The London-based group, which is backed by Imbiba, cited legacy Covid debts combined with other cost pressures and the forced closure of its Heathrow venue as being behind the decision.

Vagabond’s estate currently comprises of 10 sites across the capital alongside an outpost within Gatwick Airport’s South Terminal, all of which continue to trade.

In its most recent accounts filed to Companies House for the year ended 27 March 2022, Vagabond reported revenue of £7.4m, which equated to a gross profit of £5.2m.

The loss for the period, after taxation, however, amounted to £859,625.

According to City A.M.​, Vagabond Wines applied a notice of intention to appoint an administrator to the High Court on Monday (4 March).

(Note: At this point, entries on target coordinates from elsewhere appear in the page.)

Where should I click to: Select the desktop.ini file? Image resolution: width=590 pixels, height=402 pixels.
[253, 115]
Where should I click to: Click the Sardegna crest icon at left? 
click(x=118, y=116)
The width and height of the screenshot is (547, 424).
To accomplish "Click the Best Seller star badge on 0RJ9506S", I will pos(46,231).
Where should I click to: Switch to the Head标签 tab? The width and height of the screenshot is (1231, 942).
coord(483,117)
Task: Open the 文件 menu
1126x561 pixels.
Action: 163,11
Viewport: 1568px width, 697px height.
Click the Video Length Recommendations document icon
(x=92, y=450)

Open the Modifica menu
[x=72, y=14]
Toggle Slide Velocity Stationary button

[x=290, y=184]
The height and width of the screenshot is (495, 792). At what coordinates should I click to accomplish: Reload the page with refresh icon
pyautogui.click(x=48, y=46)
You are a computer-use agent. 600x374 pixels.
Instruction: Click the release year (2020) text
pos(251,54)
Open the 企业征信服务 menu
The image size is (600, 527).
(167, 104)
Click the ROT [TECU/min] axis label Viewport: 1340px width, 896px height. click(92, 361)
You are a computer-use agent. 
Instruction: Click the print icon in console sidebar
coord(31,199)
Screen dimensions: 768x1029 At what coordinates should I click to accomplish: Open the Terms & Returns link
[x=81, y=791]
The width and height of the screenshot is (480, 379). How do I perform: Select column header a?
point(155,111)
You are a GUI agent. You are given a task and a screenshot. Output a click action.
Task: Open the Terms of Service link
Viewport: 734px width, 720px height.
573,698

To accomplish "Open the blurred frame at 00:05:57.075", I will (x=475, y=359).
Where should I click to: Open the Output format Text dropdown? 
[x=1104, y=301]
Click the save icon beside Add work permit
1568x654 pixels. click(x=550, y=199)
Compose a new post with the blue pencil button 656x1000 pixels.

The London office of US law firm McDermott Will and Emery is down as the business legal representative.

In a statement, a spokesperson for Vagabond said: “All of our amazing Vagabond venues are open and trading, offering over 100 delicious wines by the glass, and there are no plans for this to change.

“Due to legacy Covid debts, and other well documented cost pressures, and the loss of the company’s highly successful Heathrow venue due to the reconfiguration of airport security, the company has decided to undertake a restructuring to safeguard the business and protect the jobs of our brilliant team.

“The management team, the Board and investors remain highly supportive at this time.”

Vagabond was founded in 2010 by Stephen Finch.

In January it was reported that Finch had left the group, and documents subsequently filed to Companies House show that he is no longer a person with significant control at the business.